Task to carry out:
Lines in the data below that contain the word "computer" are to be copied.

Dataset records:
>>>
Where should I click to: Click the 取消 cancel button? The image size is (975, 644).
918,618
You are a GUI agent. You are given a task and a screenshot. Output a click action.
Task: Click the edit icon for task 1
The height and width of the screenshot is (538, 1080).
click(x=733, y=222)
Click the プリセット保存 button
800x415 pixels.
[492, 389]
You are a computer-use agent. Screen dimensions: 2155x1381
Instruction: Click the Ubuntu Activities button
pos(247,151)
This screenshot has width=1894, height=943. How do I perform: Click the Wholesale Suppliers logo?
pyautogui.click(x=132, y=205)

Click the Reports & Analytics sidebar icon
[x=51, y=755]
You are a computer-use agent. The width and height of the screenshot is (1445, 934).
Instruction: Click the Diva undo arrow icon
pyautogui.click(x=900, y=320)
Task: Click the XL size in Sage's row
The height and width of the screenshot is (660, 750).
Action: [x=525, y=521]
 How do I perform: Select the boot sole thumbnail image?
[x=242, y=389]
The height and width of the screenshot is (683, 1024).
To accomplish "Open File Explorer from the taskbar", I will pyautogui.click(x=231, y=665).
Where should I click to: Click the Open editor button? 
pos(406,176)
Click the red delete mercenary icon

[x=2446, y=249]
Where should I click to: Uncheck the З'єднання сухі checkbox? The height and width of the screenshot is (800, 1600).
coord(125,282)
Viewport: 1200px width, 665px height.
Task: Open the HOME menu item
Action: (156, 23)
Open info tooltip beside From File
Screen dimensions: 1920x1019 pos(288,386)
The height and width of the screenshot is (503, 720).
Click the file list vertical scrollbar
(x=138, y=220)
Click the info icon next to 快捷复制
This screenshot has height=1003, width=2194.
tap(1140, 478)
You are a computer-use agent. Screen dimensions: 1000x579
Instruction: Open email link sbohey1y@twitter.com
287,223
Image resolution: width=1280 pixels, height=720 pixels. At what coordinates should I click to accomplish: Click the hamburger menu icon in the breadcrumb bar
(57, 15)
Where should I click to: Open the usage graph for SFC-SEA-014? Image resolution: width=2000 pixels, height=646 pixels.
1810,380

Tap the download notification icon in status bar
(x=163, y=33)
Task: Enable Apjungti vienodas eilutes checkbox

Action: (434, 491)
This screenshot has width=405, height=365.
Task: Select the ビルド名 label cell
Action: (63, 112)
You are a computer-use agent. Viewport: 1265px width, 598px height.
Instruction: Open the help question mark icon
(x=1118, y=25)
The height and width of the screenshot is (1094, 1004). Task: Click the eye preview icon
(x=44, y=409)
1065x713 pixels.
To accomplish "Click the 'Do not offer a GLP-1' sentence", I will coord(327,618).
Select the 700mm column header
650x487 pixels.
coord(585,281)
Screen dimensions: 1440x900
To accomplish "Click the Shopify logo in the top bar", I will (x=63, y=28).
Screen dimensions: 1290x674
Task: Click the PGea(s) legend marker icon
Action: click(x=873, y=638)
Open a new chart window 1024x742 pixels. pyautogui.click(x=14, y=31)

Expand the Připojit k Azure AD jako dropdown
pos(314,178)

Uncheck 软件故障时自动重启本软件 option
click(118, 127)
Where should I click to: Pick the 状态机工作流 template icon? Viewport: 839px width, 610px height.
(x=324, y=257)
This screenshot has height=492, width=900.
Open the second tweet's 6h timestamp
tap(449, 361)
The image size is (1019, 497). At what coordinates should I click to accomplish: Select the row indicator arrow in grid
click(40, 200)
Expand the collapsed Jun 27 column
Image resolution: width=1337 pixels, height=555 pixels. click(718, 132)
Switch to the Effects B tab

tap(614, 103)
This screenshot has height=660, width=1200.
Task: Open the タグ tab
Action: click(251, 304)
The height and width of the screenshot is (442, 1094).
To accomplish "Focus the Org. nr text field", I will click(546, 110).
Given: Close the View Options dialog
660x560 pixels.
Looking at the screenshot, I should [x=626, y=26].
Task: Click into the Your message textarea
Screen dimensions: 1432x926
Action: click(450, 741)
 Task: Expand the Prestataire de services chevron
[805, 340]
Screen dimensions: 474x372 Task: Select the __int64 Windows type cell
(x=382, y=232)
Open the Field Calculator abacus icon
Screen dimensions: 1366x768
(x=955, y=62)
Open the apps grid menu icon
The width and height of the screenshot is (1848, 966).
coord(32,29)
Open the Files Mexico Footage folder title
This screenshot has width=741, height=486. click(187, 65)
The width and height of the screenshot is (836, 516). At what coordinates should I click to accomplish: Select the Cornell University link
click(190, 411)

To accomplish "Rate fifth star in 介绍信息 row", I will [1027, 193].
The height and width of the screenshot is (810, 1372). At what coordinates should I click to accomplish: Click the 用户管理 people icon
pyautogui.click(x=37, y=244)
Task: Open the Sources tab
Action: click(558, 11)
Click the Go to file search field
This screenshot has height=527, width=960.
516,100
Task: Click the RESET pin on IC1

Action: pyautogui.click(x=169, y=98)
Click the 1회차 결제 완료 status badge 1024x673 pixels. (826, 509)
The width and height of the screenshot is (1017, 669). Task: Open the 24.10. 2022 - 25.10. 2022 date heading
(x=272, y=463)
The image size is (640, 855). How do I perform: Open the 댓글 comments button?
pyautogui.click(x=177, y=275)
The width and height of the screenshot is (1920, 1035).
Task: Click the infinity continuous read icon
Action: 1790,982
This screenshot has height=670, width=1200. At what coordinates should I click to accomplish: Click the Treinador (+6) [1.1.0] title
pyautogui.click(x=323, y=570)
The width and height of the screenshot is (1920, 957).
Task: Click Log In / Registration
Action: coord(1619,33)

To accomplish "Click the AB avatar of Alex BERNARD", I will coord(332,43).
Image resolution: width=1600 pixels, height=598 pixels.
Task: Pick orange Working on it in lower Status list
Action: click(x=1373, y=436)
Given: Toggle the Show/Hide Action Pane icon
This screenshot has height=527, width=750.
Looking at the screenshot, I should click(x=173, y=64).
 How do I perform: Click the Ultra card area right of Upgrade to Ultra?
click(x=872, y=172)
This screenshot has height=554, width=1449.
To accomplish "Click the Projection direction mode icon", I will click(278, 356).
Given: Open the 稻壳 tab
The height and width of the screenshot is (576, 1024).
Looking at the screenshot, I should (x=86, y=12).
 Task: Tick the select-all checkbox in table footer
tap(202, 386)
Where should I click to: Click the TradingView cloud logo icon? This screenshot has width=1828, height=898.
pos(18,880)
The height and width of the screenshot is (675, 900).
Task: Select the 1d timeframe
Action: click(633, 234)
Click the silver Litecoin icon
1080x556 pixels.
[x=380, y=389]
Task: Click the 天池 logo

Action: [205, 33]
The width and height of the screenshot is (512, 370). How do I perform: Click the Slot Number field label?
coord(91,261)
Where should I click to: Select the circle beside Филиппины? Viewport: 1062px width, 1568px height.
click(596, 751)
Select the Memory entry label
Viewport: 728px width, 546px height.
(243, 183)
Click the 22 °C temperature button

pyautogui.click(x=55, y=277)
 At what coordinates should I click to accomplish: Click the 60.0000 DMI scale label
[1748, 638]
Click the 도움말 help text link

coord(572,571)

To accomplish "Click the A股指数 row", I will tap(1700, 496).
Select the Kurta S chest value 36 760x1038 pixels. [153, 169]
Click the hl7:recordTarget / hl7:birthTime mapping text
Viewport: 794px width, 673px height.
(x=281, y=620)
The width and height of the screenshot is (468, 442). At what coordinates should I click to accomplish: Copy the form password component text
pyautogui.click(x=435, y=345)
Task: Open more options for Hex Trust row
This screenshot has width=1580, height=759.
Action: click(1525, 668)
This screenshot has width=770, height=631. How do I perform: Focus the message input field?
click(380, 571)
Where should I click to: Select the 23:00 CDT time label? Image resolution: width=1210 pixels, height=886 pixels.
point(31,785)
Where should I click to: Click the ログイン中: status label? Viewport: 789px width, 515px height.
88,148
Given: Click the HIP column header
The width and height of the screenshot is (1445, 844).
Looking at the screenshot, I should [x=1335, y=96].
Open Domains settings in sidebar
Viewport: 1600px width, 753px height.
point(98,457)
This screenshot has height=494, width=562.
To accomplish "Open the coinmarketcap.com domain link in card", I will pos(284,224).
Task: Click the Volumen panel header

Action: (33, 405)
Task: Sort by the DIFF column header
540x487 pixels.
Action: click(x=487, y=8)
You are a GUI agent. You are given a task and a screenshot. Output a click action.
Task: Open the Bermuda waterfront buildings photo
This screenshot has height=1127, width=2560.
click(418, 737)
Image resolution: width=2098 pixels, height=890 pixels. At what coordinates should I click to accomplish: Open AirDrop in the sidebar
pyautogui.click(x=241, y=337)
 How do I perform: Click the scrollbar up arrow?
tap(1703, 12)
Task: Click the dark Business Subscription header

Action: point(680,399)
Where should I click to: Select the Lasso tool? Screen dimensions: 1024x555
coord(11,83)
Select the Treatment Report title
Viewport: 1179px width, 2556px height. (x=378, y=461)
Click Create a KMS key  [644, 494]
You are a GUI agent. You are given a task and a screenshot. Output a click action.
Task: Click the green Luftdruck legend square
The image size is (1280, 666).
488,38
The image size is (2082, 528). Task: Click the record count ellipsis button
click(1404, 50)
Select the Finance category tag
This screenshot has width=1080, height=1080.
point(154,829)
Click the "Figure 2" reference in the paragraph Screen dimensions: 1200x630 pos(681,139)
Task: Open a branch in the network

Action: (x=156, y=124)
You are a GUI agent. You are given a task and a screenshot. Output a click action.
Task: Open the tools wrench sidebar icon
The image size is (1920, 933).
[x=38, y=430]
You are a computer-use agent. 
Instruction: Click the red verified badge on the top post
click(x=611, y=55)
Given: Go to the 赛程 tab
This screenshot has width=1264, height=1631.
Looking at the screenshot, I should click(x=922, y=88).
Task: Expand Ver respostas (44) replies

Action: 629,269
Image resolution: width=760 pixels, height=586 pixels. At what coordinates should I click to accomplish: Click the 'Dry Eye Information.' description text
<<<
Solved problem:
You are a computer-use agent. Screen dimensions: 2155x1381
You are a computer-use agent. The width and height of the screenshot is (1445, 934).
You are a computer-use agent. Screen dimensions: 1000x579
You are a computer-use agent. Viewport: 1265px width, 598px height.
You are a computer-use agent. 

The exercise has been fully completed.